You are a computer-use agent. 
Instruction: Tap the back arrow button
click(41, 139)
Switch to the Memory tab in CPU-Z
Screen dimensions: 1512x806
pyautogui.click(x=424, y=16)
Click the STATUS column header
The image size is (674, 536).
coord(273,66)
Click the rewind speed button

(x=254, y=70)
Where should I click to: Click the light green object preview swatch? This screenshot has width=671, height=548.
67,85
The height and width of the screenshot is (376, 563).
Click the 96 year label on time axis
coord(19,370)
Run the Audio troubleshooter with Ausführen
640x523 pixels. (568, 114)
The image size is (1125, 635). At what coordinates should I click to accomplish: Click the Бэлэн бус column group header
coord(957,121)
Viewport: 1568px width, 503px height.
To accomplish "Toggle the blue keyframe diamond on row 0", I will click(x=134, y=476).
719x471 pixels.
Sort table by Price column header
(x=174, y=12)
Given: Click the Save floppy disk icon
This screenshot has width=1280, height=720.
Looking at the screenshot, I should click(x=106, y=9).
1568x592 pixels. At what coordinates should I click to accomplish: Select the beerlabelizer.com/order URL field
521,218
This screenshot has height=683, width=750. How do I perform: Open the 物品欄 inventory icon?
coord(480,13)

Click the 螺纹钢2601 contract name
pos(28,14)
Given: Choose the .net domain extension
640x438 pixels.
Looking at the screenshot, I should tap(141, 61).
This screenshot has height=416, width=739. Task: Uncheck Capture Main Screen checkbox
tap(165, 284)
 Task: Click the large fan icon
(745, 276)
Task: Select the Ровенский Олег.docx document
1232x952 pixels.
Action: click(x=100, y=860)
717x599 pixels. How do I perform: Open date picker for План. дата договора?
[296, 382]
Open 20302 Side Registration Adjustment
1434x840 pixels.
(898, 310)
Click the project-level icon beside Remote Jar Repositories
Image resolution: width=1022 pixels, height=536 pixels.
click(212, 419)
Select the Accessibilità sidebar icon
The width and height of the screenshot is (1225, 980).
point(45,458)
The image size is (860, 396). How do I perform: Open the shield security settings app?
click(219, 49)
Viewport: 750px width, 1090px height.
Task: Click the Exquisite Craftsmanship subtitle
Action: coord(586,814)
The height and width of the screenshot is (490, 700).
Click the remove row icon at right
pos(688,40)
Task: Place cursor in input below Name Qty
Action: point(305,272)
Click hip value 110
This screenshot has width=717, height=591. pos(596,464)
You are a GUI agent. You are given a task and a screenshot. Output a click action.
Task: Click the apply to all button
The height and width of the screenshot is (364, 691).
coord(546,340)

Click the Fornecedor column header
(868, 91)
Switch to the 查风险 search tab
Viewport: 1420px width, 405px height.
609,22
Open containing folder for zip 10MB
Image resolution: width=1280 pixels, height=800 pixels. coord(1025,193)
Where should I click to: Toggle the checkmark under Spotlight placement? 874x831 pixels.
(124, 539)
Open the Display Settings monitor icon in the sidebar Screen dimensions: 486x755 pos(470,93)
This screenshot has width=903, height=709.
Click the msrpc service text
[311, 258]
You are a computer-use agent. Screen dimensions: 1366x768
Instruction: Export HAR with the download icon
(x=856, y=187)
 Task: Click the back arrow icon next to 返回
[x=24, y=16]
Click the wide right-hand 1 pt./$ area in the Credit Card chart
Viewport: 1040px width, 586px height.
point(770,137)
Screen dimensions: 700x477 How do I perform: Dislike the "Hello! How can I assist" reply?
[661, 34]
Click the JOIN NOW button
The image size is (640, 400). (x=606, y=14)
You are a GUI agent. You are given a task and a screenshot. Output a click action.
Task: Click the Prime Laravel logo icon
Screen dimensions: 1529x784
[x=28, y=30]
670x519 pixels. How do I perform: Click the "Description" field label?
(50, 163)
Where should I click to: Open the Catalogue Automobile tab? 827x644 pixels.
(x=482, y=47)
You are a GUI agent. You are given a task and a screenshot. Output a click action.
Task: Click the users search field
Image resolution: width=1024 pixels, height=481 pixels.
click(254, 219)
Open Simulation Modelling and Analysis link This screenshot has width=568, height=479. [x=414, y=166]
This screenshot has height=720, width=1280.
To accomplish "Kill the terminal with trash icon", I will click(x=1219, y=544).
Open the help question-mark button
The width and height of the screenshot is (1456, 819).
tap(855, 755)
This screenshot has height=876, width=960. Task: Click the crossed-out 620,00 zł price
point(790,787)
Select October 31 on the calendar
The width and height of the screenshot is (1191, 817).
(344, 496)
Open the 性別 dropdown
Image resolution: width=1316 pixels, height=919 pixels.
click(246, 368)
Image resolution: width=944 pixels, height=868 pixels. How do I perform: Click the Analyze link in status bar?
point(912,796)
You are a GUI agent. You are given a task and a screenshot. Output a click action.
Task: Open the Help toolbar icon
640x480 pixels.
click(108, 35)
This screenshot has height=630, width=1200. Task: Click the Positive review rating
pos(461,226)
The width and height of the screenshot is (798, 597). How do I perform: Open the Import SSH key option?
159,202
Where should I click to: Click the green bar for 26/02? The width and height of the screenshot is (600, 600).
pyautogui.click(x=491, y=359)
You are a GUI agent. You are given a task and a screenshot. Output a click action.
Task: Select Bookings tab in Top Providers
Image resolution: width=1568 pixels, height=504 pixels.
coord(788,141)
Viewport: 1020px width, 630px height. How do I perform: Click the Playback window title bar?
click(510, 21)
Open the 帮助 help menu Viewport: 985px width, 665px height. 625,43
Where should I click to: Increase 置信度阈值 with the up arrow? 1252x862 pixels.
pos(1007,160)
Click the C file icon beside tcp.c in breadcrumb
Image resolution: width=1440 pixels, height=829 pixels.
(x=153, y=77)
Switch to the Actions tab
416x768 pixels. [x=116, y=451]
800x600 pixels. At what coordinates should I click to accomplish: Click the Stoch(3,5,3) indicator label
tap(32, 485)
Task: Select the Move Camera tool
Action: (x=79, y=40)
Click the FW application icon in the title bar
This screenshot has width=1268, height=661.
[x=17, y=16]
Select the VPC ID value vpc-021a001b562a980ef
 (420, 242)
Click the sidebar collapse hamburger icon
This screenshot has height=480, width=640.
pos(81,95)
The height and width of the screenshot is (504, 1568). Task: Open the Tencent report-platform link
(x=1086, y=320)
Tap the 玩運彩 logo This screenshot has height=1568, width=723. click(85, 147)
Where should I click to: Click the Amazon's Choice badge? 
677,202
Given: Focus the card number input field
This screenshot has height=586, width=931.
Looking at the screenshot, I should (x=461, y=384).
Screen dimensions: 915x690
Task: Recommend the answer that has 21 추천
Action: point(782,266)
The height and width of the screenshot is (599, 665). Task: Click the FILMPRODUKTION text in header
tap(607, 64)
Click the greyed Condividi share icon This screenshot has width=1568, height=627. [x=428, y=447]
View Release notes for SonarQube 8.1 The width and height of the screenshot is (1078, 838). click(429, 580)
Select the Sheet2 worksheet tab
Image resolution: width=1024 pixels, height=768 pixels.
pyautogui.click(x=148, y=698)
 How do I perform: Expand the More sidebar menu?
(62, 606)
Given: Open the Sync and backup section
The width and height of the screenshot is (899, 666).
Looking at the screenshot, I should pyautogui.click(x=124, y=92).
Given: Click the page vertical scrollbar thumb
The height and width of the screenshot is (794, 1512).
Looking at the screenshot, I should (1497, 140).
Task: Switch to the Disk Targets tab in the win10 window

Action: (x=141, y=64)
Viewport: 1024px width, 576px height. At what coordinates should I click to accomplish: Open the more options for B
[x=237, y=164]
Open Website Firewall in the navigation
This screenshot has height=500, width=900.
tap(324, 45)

• [Work to complete]:
Give an exact reproduction of the lines from the one with "Given: Click the page" to the final line of the entries, including both.

• [Reply to the exercise]:
Given: Click the page vertical scrollbar thumb
The height and width of the screenshot is (794, 1512).
Looking at the screenshot, I should (1497, 140).
Task: Switch to the Disk Targets tab in the win10 window

Action: (x=141, y=64)
Viewport: 1024px width, 576px height. At what coordinates should I click to accomplish: Open the more options for B
[x=237, y=164]
Open Website Firewall in the navigation
This screenshot has height=500, width=900.
tap(324, 45)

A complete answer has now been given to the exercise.